[TASK TO CARRY OUT] Would you output the entries below only from the line containing "You are a GUI" through the line containing "Task: Open the", exactly as they stand and with both ends included?

Segment Start: WORKING DATA

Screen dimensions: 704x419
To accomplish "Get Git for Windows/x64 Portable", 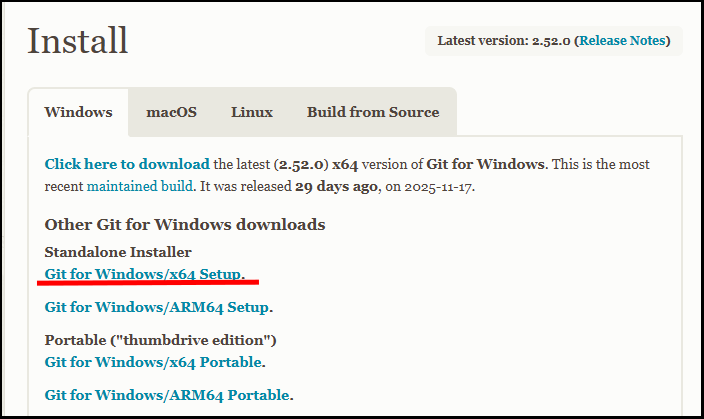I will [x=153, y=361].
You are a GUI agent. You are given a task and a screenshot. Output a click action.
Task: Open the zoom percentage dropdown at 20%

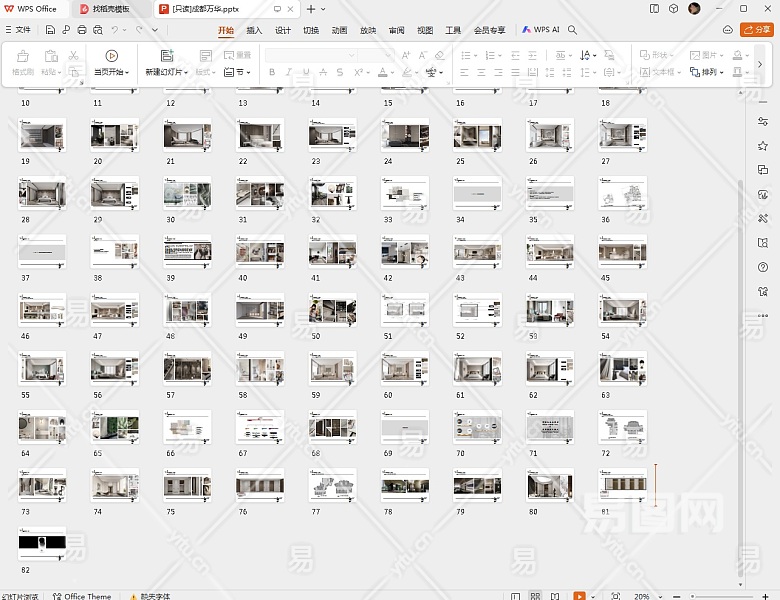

Segment End: WORKING DATA
Segment Start: WORKING DATA

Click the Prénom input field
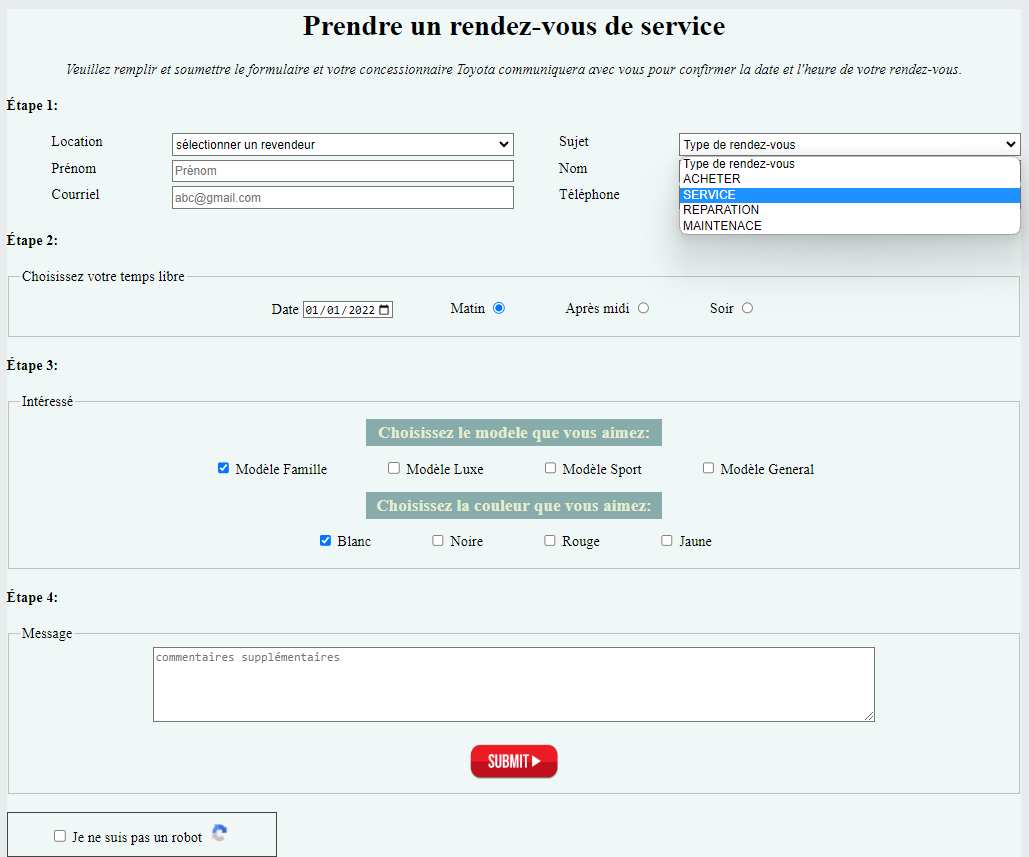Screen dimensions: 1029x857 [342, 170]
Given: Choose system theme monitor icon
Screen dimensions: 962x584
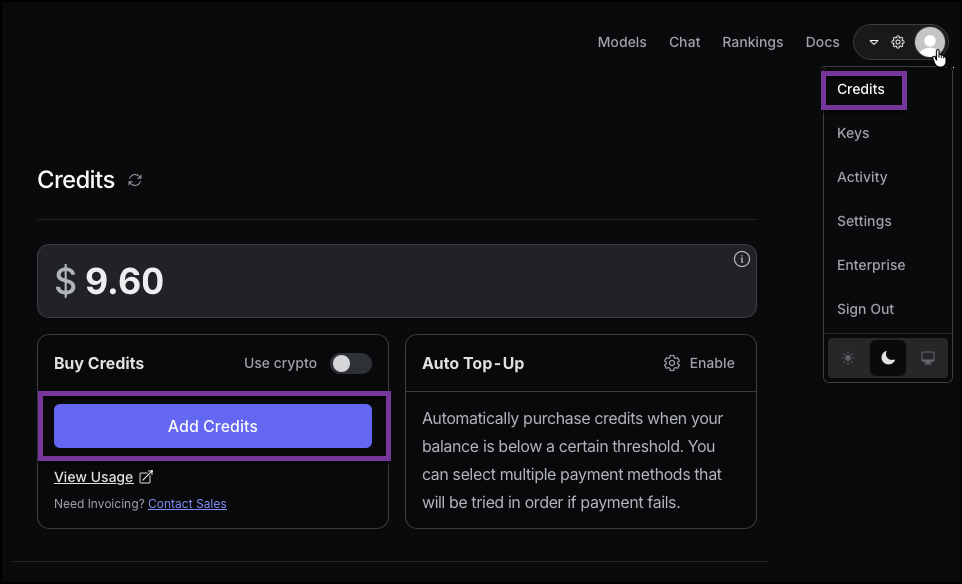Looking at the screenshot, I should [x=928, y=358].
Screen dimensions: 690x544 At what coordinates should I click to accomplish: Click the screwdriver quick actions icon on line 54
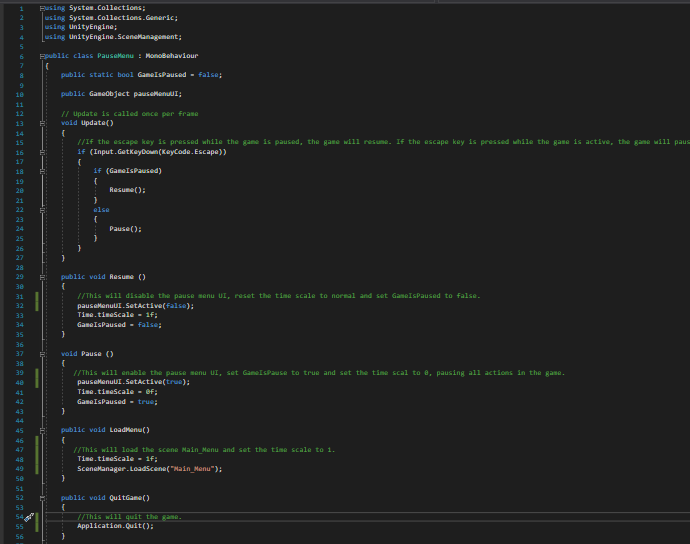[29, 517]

Segment End: WORKING DATA
Segment Start: WORKING DATA

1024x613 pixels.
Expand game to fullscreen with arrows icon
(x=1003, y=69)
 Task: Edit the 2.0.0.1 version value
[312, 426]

Segment End: WORKING DATA

[SOLVED EXERCISE]
You are a GUI agent. You are given a task and a screenshot. Output a click action.
Task: Open the zoom percentage dropdown at 20%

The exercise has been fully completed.